1. Spontaneous mouse leukemia began to develop at 6 months and its maximum incidence was observed at 9 months of age.2. Of mice inoculated at less than 24 hours of age with cell-free filtrates extracted from AKR leukemic livers, spleens, and lymph nodes, 39.1% developed leukemia within 6 months. The incidence of leukemia for two groups of mice, 24 to 48 hours old and 48 to 72 hours old, was equally 25%. Very seldom leukemia resulted in mice inoculated at 6 to 48 days of age. There was a 2-month acceleration in the development of leukemia, however, in comparison with the control group.3. Whereas more females than males developed leukemia before 6 months following inoculation, after that time the reverse was the case.4. Leukemogenic activity of brain extracts was weaker than that of lymph node extracts.5. The second cell-free passage caused more leukemias than the first cell-free passage within 6 months.6. At autopsy there were two distinct types of leukemic involement, thymic and lymph node, and also transitional types of the two.7. The peripheral leukocyte count ranged in the majority of cases from 20, 000 to 30, 000per cu mm, rarely reaching 80, 000per cu mm.
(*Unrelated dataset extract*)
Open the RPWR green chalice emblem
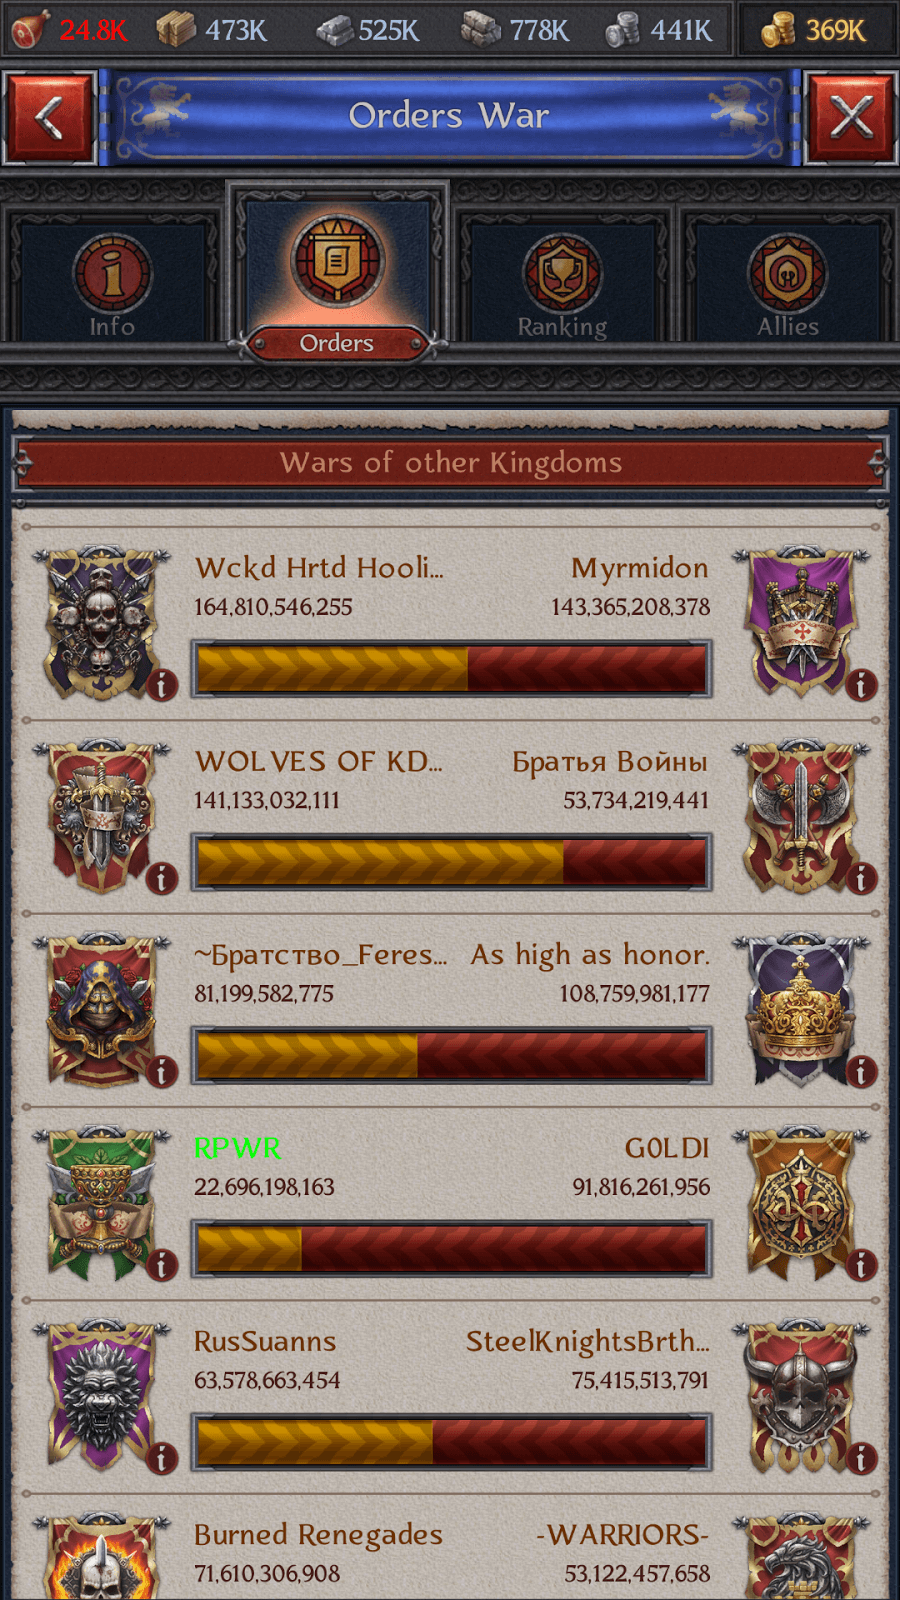Screen dimensions: 900x1600 pyautogui.click(x=101, y=1203)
In differential counts, there were 1% to 52% lymphoblasts. Some leukemic mice showed an increase of cells of the neutrophilic series. Nucleated red cells were also present.8. In bone marrow, lymph node, thymus, and spleen, lymphoblasts were of the predominant cell type.9. In vitro tissue culture of lymph node, bone marrow, and spleen produced an identical growth pattern with that of acute lymphatic leukemia in human beings.10. The chromosomes studied in spontaneous AKR leukemia were 40 in number and rod-shaped, showing no aberrations from the normal counterparts.11. The first cell-free passage resulted in one of the mice in the development of myelogenous leukemia. The second cell-free passage from the myelogenous leukemia induced lymphatic leukemia in one of the mice injected.12. Lymphatic leukemia, once converted to the ascitic form, was subsequently maintained in the ascitic form by successive intraperitoneal transplantation.